2.1 From fossil evidence there was, about 400 million years ago, an abundance of all kinds of algae in the seas, lakes, and rivers.

Out of this multiplicity of genera, land plants began to evolve from an ancestral line which had a rather peculiar life-cycle, some elements of which are still discernible in the lives of the highest evolved land plants at the present day, the angiosperms.

This life-cycle involved two consecutive, alternating generations (as they are called) that are very different from one another in structure and in reproductive activity.

One of the generations is usually very small, perhaps only one centimetre or so in length and breadth if we take the prothallus of a fern as our example. In spite of the fact that ferns are quite conspicuous plants it is quite likely that few persons other than professional botanists have ever seen a prothallus. It is a small, flat plate only a few cells in thickness which has no protection against desiccation, only surviving in moist, shaded conditions. It requires some sunlight in order to carry out photosynthesis which will provide food for itself and to start the next generation. On its underside, where there is often a film of moisture next to the soil, spermatozoids (as they are called in plants) are released from the structures producing them (the antheridia) towards the ova. The movement is carried out in almost the same way that sperms move in animal reproduction. The ova are produced singly and retained in special tubular structures called archegonia. These open when the ova are ripe, letting in spermatozoids which have been attracted by chemical substances released in the opening process.

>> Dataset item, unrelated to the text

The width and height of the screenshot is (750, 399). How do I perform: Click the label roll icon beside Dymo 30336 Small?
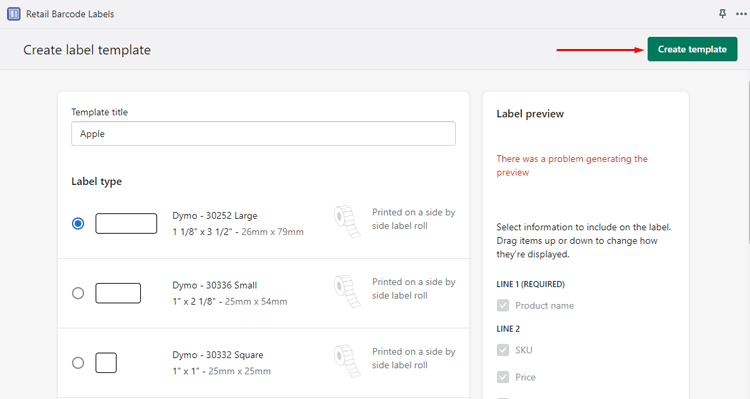pos(347,291)
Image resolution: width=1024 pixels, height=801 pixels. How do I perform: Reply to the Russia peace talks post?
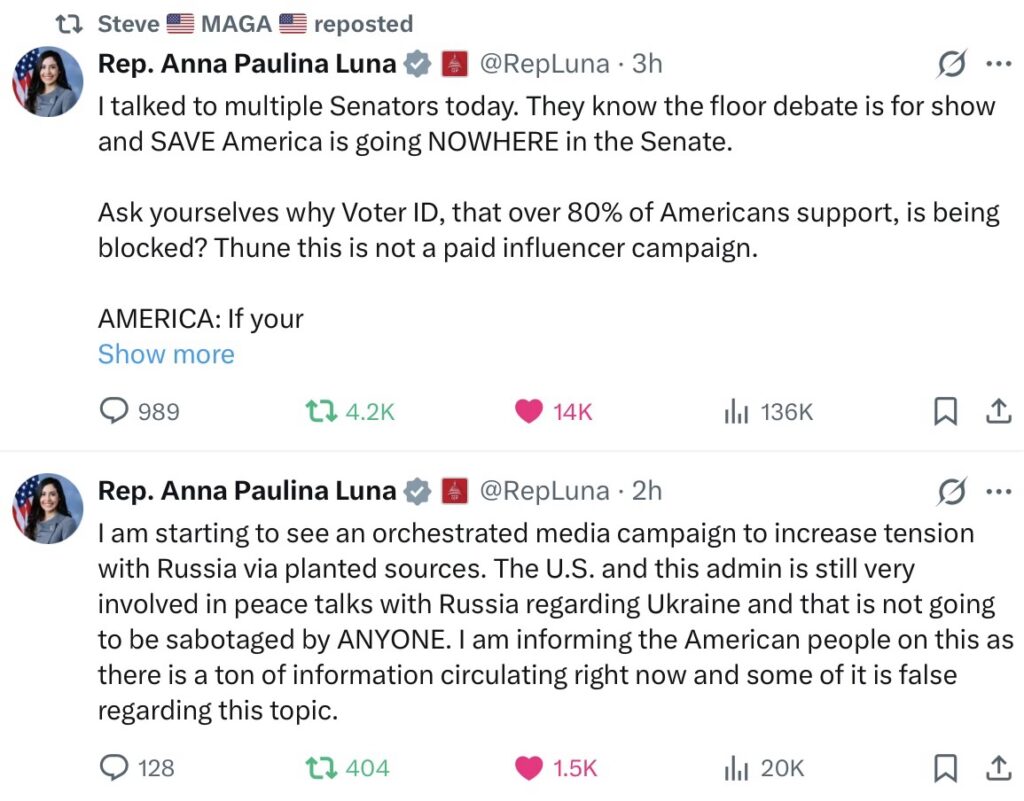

Since all of the cells of the prothallus are haploid, the fusion of the spermatozoid and the ovum produces a diploid fertilized egg. The latter is sheltered in its early development by the prothallus from which it takes the necessary food for growth. It becomes much larger than the prothallus and, once firmly established, the latter shrivels away leaving no trace. The new plant has all of the characters, described previously, associated with successful life on land and where water supply is dependent upon the vagaries of the weather. During dry periods the plant, protected against desiccation, sustains itself upon its water reserves and those of the soil. Once large enough, it develops sporangia within which spores are formed involving a process of nuclear division (meiosis) that produces again the haploid number of chromosomes in each cell nucleus. The resulting spores are scattered by air currents and if they land in a moist, shady situation will germinate to form prothalli. Thus the whole cycle starts again.

It is therefore tempting to make analogies between this life-cycle which involves a stage in which environmental water is vital for fertilization and that of the Amphibia such as frogs and toads where the primarily land-dwelling adults return to water so that sperms and eggs may be set free to bring about fertilization. Pursuing the comparison with the animal kingdom, it is interesting to see that in the same way that land animals eventually freed themselves from the necessity of returning to water to produce fertilized eggs, land plants also modified their basic two-generation life-cycle so that the need for environmental water was avoided.